Faculty Member Livia Tenuta to Lead International Caries-focused Journal

Livia Tenuta

School of Dentistry faculty member Dr. Livia Tenuta has been named editor-in-chief of the international journal Caries Research. The journal is a publication of the Organization for Caries Research, or ORCA, an international scientific organization based in Europe. The journal publishes epidemiological, clinical and laboratory studies in dental caries, fluorosis, erosion, and related dental diseases. It is published six times a year, with most readers accessing it online, but it is also available in print.

Dr. Tenuta is an Associate Professor in the Department of Cariology, Restorative Sciences and Endodontics at the dental school. She has longstanding connections with Caries Research, which has published 28 of her 96 peer-reviewed research papers.

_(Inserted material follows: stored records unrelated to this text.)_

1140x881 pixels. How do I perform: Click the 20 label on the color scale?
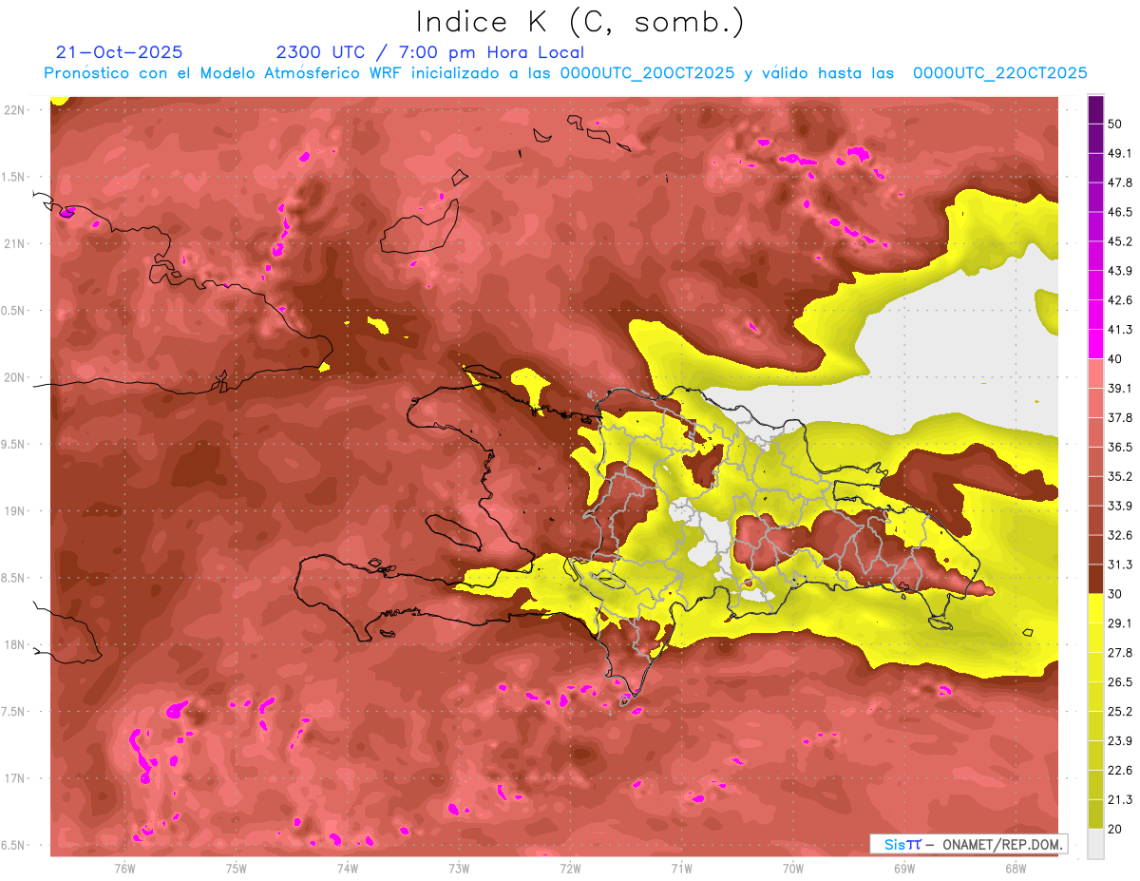1115,829

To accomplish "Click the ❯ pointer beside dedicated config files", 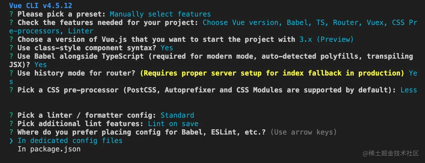I will [x=11, y=141].
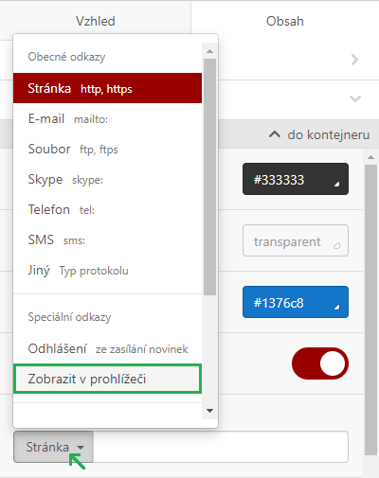Choose E-mail mailto: link type
The height and width of the screenshot is (478, 379).
pos(107,118)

Her research, which has been published in more than 30 other journals as well, examines different methods of fluoride use in caries prevention and the impact of dietary sugars on the dental biofilm cariogenicity.

Tenuta has also served Caries Research and ORCA in other capacities. She has been a peer reviewer of manuscripts submitted to the journal since 2007, and served on ORCA’s Advisory Council from 2013-20 and as Membership Secretary and Webmaster from 2015-20.

Tenuta’s wider experience with academic publishing includes currently serving her third three-year term on the editorial board of the Journal of Dental Research, a publication of the International Association for Dental Research and the American Association for Dental, Oral and Craniofacial Research. For the last year she was Associate Editor of the International Journal of Paediatric Dentistry.

In her new role, Tenuta will lead a team of about a dozen Associate Editors from universities around the world, including the U.S., the United Kingdom, Belgium, the Netherlands, Lithuania, Switzerland, Brazil, Chile and Japan. The editors review 250-300 manuscripts submitted annually by international researchers to consider whether they present new, innovative and advanced caries research with scientifically rigorous methods. Editors, assisted by reviewers with expertise on the topic of the research, either accept or reject the manuscript, almost always asking for varying degrees of revision even for those that are published. The editor-in-chief makes the final decision about whether the paper is published. The process can take several months, a time frame Tenuta said she hopes to reduce during her tenure as editor.

Tenuta is the second U-M School of Dentistry faculty member holding a prominent role with ORCA. Dr. Margherita Fontana is currently president of the organization.